▸ **What you need to do**: Since the copy must hold text only, transcribe the data below exactly and omit the images.

>>>

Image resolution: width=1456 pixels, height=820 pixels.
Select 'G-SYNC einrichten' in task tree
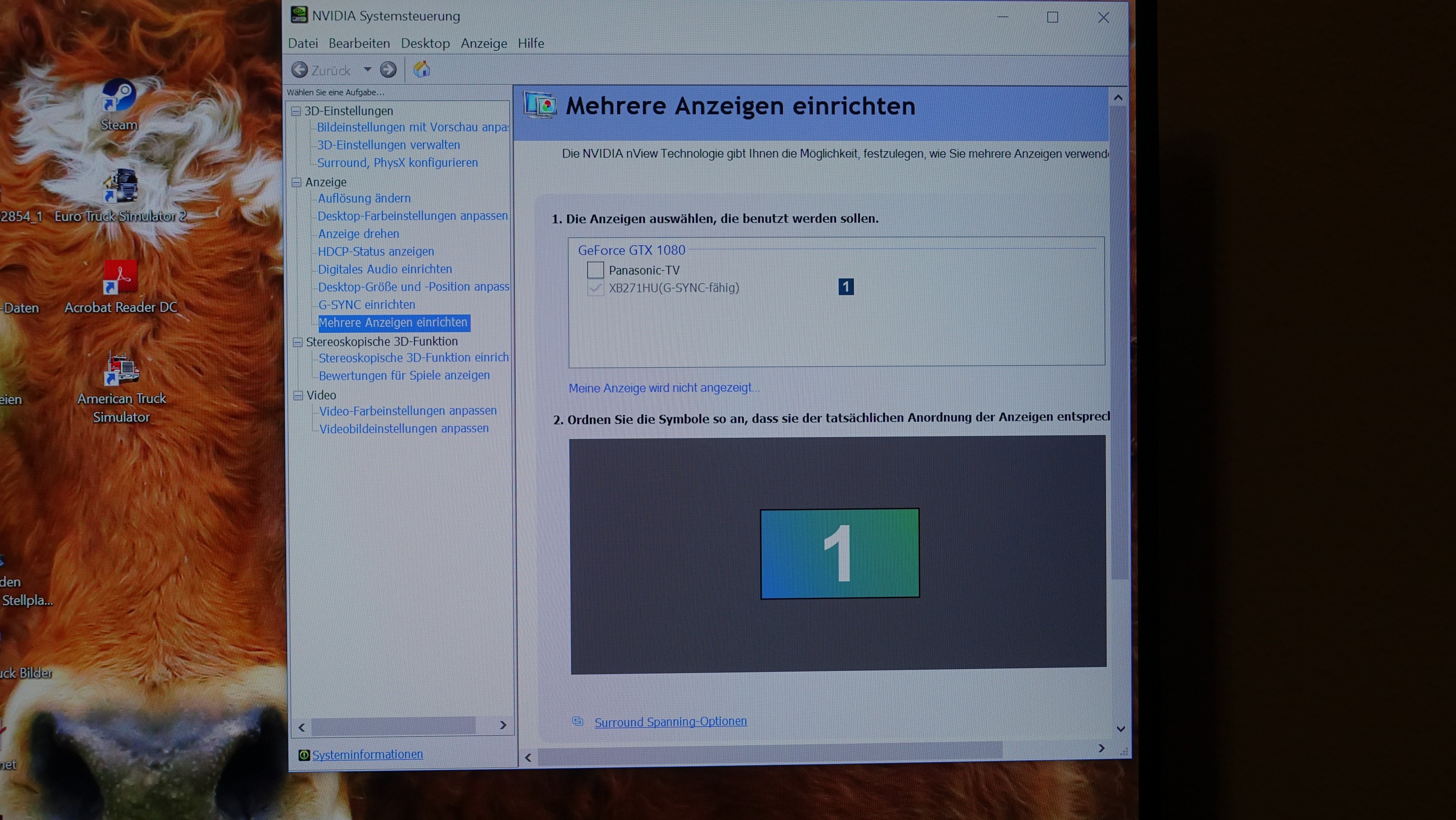click(x=366, y=305)
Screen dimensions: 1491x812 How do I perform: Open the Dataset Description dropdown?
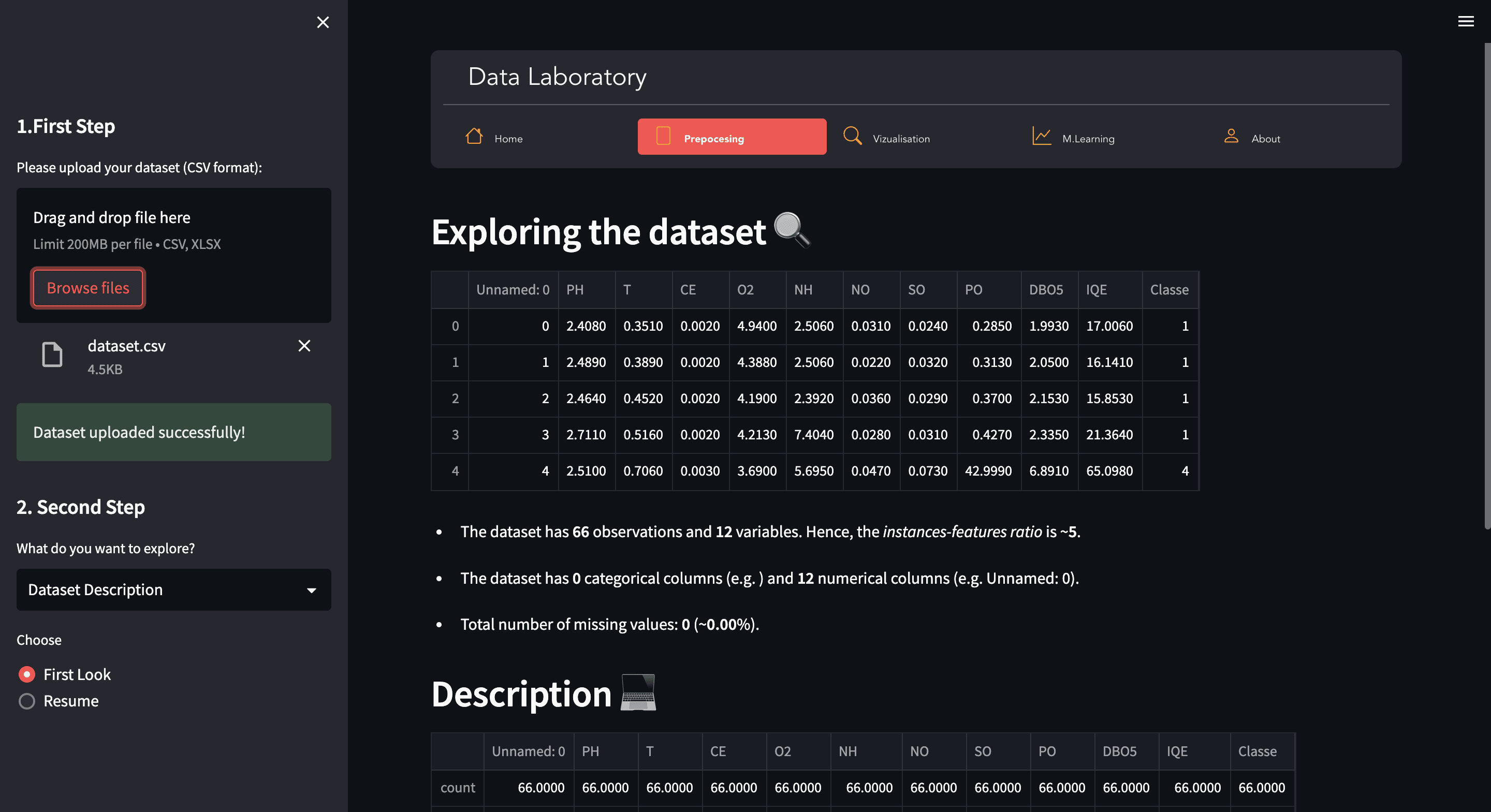[162, 590]
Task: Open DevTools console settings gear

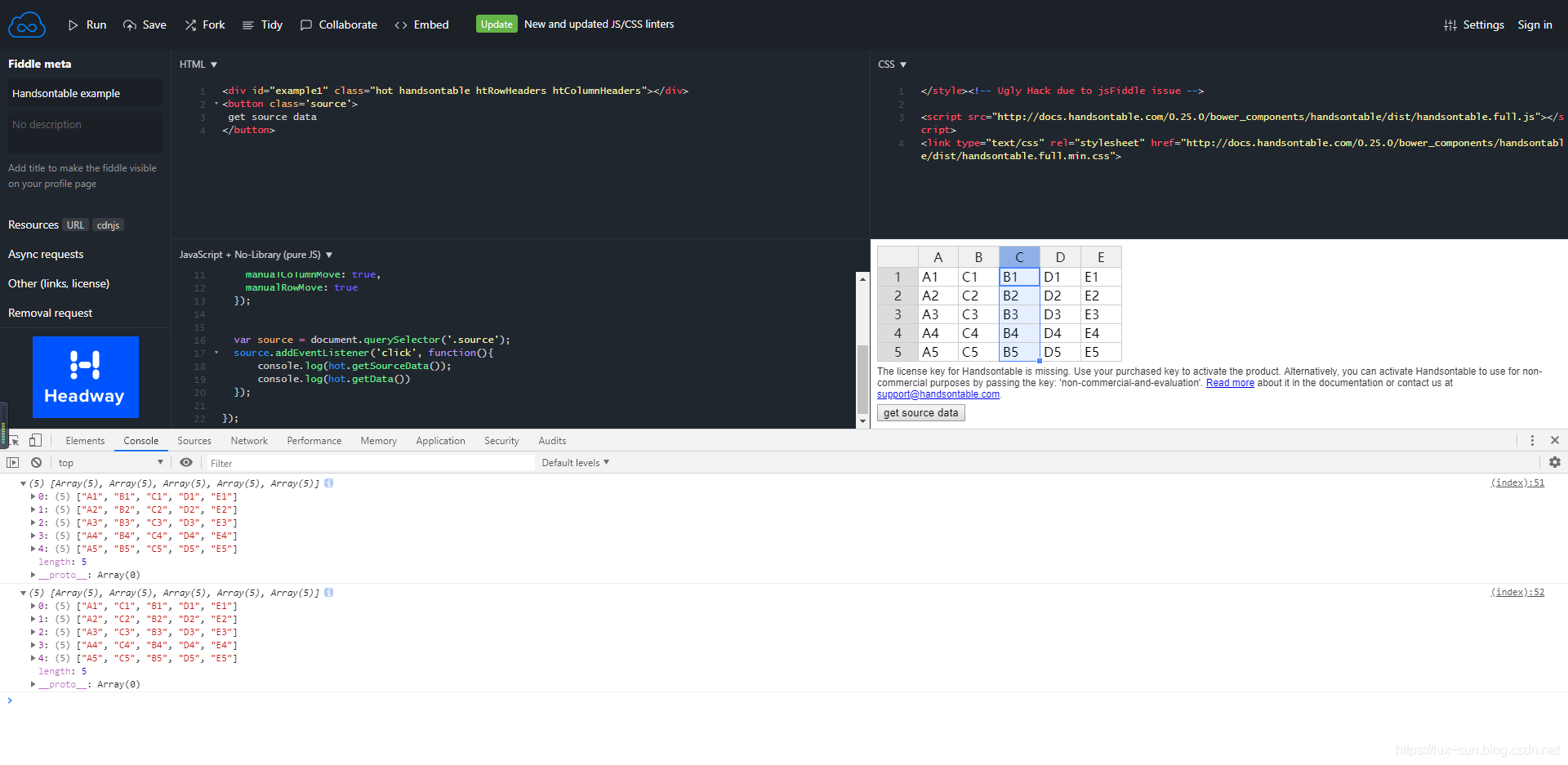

<<<

▸ **Your response**:
Image resolution: width=1456 pixels, height=820 pixels.
Select 'G-SYNC einrichten' in task tree
click(x=366, y=305)
Screen dimensions: 1491x812 How do I perform: Open the Dataset Description dropdown?
[162, 590]
Task: Open DevTools console settings gear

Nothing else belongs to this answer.